Set exercise A
According to the Yarborough excerpt, in what month and year did the Yankees come to his home?
Set exercise B
Please translate this sentence from the Yarborough excerpt into Spanish: "The invading army confiscated everything, such as corn, wheat, oats, peas, fodder, hay, and all smokehouse supplies."
Set exercise C
Return the portion of the Yarborough excerpt starting at "Much of that" and ending at "Reconstruction?".

Extract to read
Much of that interview dealt with his experiences as a young man in the period after the
Civil War. What were Yarborough's major points about the end of the war and
Reconstruction?
View the entire interview with Judge Yarborough from American Life Histories, 1936-1940. Use your browser's Back Button to return to this point.
"I was a tousled-head boy when the Yankees reached Jenkinsville and our old home, after crossing at Freshley's Ferry on Broad River. The invading army confiscated everything, such as corn, wheat, oats, peas, fodder, hay, and all smokehouse supplies. My recollection is that they came in February, 1865. I was then a freckled-face boy nine years old, and I fought like fury to retain about a pack of corn-on-the-cob that the Yankee's horses had left in a trough unconsumed. "I remember, too, how grief stricken I was when a Yankee soldier killed my little pet dog. He had a gun with a bayonet fixed on the muzzle. He began teasing me about the corn. The little dog ran between my legs and growled and barked at the soldiers whereupon with an oath the soldier unfeelingly ran the bayonet through the neck of the faithful little dog and killed him.

Records

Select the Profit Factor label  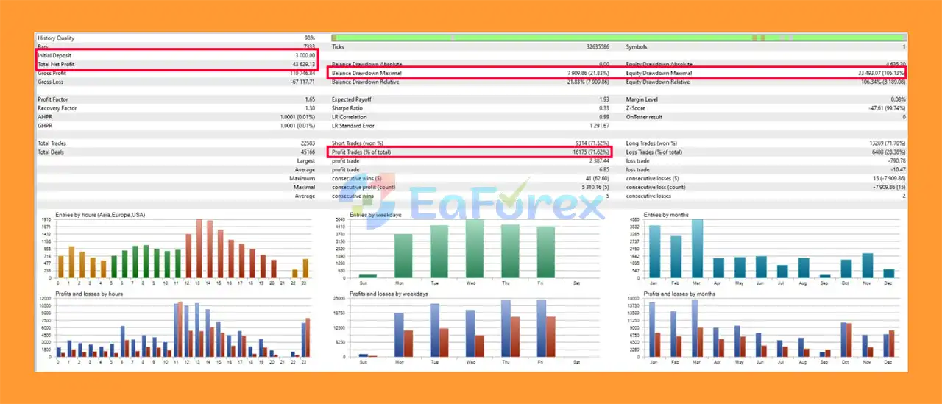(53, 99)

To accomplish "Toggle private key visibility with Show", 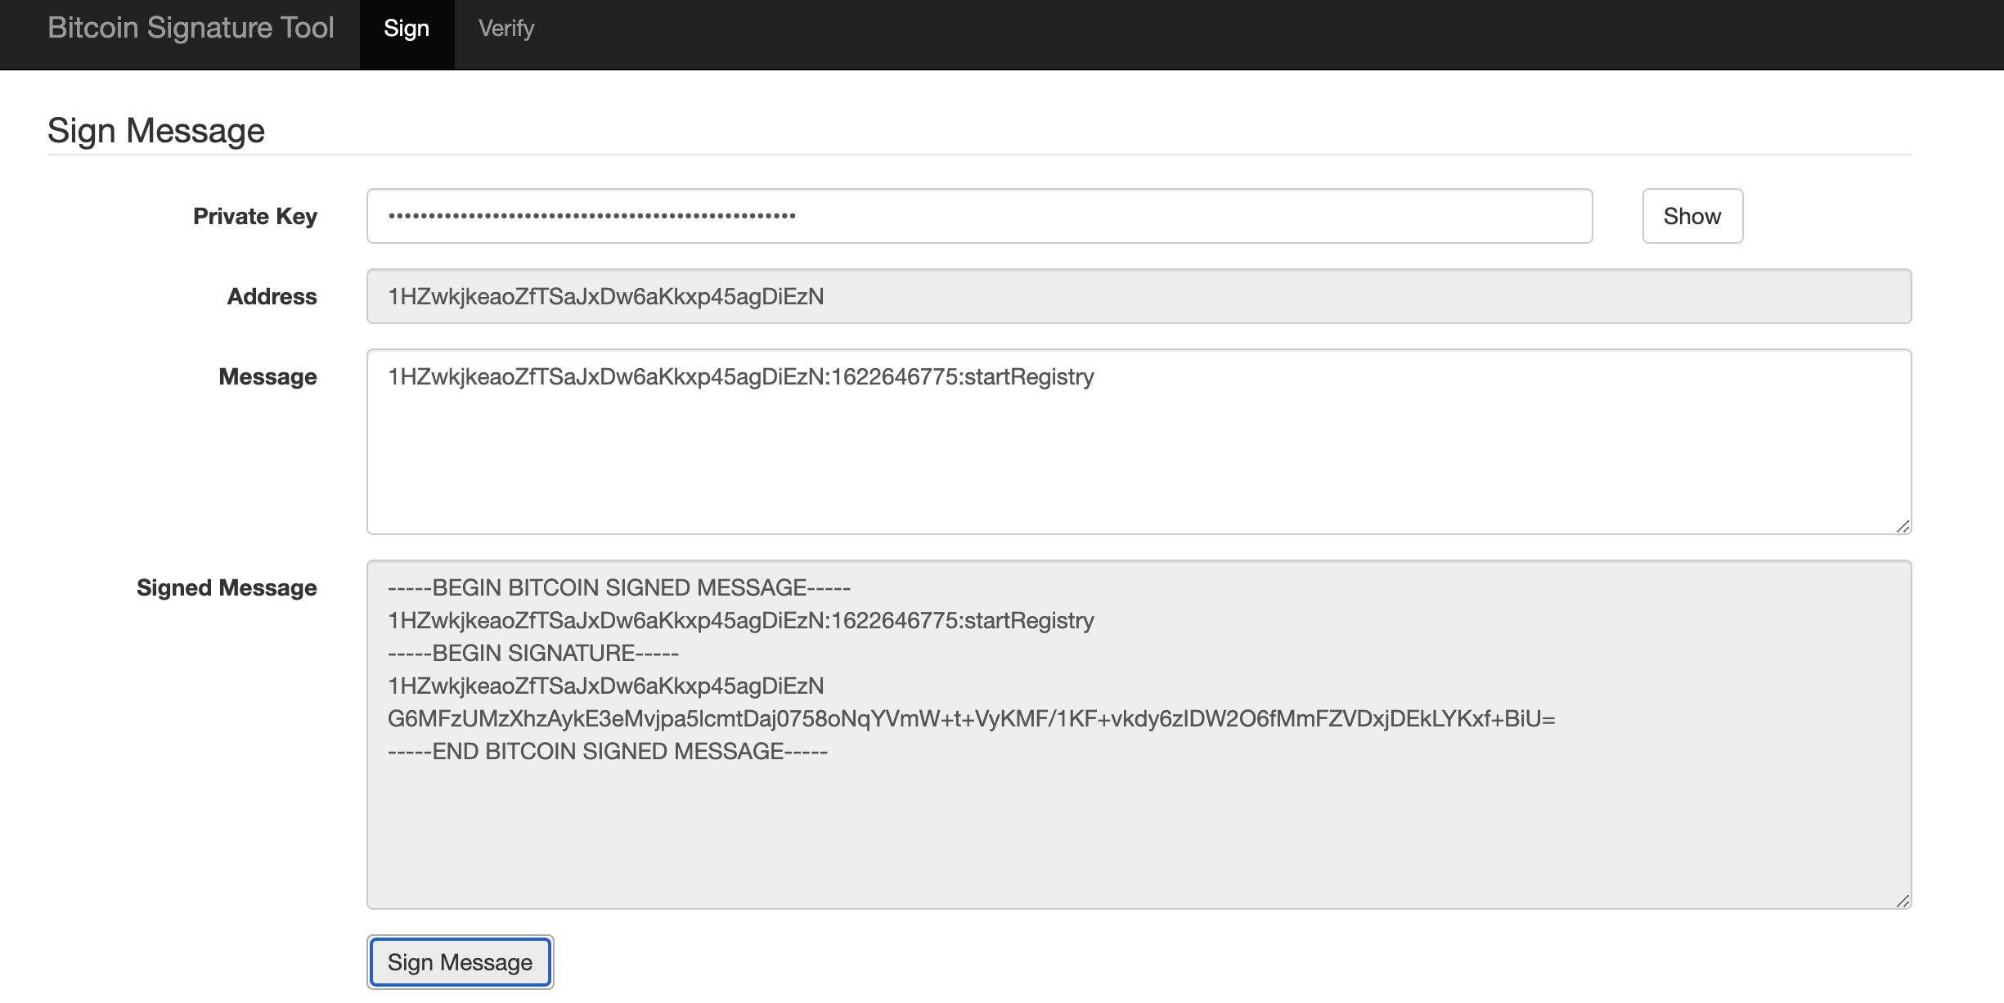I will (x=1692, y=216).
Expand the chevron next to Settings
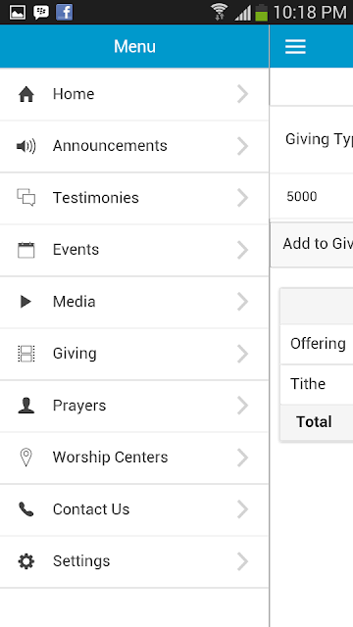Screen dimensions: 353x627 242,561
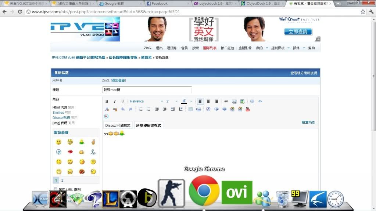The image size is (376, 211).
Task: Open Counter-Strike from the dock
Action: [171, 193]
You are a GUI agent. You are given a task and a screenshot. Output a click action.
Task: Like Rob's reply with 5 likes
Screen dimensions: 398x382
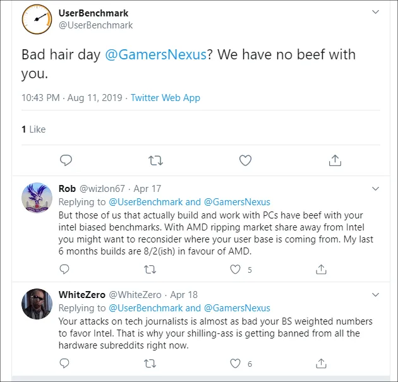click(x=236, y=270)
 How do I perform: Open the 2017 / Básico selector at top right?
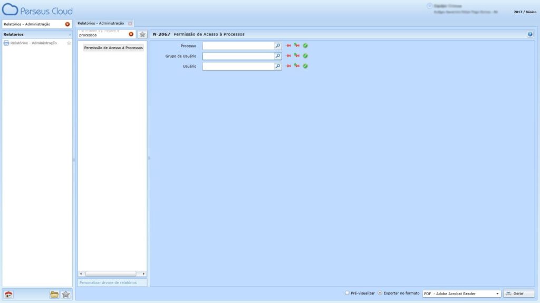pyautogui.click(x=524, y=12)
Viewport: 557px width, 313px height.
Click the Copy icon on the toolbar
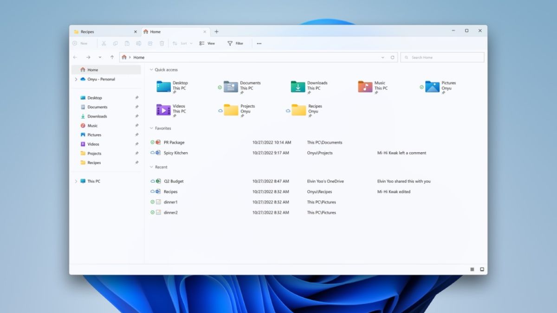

Output A
February 1865

Output B
El ejército invasor confiscó todo, como maíz, trigo, avena, guisantes, forraje, heno y todas las provisiones del ahumadero.

Output C
Much of that interview dealt with his experiences as a young man in the period after the
Civil War. What were Yarborough's major points about the end of the war and
Reconstruction?